PROBLEM DETAILS: For this exercise, the reply is the listing below, reproduced exactly.

···

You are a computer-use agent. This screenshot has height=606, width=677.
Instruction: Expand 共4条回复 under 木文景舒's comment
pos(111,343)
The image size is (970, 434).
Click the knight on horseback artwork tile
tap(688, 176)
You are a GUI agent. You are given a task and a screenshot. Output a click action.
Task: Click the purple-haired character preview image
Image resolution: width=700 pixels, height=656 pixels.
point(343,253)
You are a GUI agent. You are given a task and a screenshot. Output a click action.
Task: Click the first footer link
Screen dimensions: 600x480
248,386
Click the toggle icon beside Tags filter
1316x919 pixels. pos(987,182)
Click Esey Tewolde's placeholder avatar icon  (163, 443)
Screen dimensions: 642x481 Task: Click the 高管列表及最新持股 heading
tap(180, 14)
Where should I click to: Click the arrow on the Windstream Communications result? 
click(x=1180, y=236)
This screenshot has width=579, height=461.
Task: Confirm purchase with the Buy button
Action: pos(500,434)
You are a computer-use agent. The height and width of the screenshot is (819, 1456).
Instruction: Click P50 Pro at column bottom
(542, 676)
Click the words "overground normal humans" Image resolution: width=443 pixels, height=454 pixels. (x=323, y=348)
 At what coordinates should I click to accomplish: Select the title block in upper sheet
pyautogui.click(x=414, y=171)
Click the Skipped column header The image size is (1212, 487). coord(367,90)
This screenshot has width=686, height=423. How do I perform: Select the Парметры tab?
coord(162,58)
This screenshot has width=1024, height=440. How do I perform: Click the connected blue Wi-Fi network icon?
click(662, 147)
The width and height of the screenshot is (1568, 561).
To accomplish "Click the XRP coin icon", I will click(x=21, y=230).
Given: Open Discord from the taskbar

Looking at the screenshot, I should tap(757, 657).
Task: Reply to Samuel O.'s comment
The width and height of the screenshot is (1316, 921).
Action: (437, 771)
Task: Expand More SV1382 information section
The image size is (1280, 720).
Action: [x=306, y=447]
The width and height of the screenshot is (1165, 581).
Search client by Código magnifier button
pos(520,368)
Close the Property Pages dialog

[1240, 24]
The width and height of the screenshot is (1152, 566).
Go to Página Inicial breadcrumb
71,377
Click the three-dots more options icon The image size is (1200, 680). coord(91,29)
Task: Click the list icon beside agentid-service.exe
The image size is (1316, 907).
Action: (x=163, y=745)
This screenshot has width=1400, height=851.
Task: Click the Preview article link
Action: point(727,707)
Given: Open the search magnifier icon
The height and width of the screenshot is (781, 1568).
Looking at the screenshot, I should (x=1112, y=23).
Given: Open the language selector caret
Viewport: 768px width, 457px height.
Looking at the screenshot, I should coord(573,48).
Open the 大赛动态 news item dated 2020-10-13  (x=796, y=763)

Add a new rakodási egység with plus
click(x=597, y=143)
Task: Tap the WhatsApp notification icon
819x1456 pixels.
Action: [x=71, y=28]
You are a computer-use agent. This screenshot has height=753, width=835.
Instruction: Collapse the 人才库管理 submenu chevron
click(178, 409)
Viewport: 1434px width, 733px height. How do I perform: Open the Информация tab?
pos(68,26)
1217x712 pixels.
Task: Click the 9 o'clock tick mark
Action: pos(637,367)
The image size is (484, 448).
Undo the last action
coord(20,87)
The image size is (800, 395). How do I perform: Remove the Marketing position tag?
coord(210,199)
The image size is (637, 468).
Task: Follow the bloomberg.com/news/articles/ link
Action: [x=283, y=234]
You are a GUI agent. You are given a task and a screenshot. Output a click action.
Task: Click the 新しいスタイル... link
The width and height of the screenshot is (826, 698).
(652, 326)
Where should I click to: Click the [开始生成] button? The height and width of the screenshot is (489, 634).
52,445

···

RESULT OF THIS EXERCISE:
You are a computer-use agent. This screenshot has height=606, width=677.
Instruction: Expand 共4条回复 under 木文景舒's comment
pos(111,343)
The image size is (970, 434).
Click the knight on horseback artwork tile
tap(688, 176)
You are a GUI agent. You are given a task and a screenshot. Output a click action.
Task: Click the purple-haired character preview image
Image resolution: width=700 pixels, height=656 pixels.
point(343,253)
You are a GUI agent. You are given a task and a screenshot. Output a click action.
Task: Click the first footer link
Screen dimensions: 600x480
248,386
Click the toggle icon beside Tags filter
1316x919 pixels. pos(987,182)
Click Esey Tewolde's placeholder avatar icon  (163, 443)
Screen dimensions: 642x481 Task: Click the 高管列表及最新持股 heading
tap(180, 14)
Where should I click to: Click the arrow on the Windstream Communications result? 
click(x=1180, y=236)
This screenshot has width=579, height=461.
Task: Confirm purchase with the Buy button
Action: pos(500,434)
You are a computer-use agent. The height and width of the screenshot is (819, 1456).
Instruction: Click P50 Pro at column bottom
(542, 676)
Click the words "overground normal humans" Image resolution: width=443 pixels, height=454 pixels. (x=323, y=348)
 At what coordinates should I click to accomplish: Select the title block in upper sheet
pyautogui.click(x=414, y=171)
Click the Skipped column header The image size is (1212, 487). coord(367,90)
This screenshot has width=686, height=423. How do I perform: Select the Парметры tab?
coord(162,58)
This screenshot has width=1024, height=440. How do I perform: Click the connected blue Wi-Fi network icon?
click(662, 147)
The width and height of the screenshot is (1568, 561).
To accomplish "Click the XRP coin icon", I will click(x=21, y=230).
Given: Open Discord from the taskbar

Looking at the screenshot, I should tap(757, 657).
Task: Reply to Samuel O.'s comment
The width and height of the screenshot is (1316, 921).
Action: (437, 771)
Task: Expand More SV1382 information section
The image size is (1280, 720).
Action: [x=306, y=447]
The width and height of the screenshot is (1165, 581).
Search client by Código magnifier button
pos(520,368)
Close the Property Pages dialog

[1240, 24]
The width and height of the screenshot is (1152, 566).
Go to Página Inicial breadcrumb
71,377
Click the three-dots more options icon The image size is (1200, 680). coord(91,29)
Task: Click the list icon beside agentid-service.exe
The image size is (1316, 907).
Action: (x=163, y=745)
This screenshot has width=1400, height=851.
Task: Click the Preview article link
Action: point(727,707)
Given: Open the search magnifier icon
The height and width of the screenshot is (781, 1568).
Looking at the screenshot, I should (x=1112, y=23).
Given: Open the language selector caret
Viewport: 768px width, 457px height.
Looking at the screenshot, I should coord(573,48).
Open the 大赛动态 news item dated 2020-10-13  (x=796, y=763)

Add a new rakodási egység with plus
click(x=597, y=143)
Task: Tap the WhatsApp notification icon
819x1456 pixels.
Action: [x=71, y=28]
You are a computer-use agent. This screenshot has height=753, width=835.
Instruction: Collapse the 人才库管理 submenu chevron
click(178, 409)
Viewport: 1434px width, 733px height. How do I perform: Open the Информация tab?
pos(68,26)
1217x712 pixels.
Task: Click the 9 o'clock tick mark
Action: pos(637,367)
The image size is (484, 448).
Undo the last action
coord(20,87)
The image size is (800, 395). How do I perform: Remove the Marketing position tag?
coord(210,199)
The image size is (637, 468).
Task: Follow the bloomberg.com/news/articles/ link
Action: [x=283, y=234]
You are a GUI agent. You are given a task and a screenshot. Output a click action.
Task: Click the 新しいスタイル... link
The width and height of the screenshot is (826, 698).
(652, 326)
Where should I click to: Click the [开始生成] button? The height and width of the screenshot is (489, 634).
52,445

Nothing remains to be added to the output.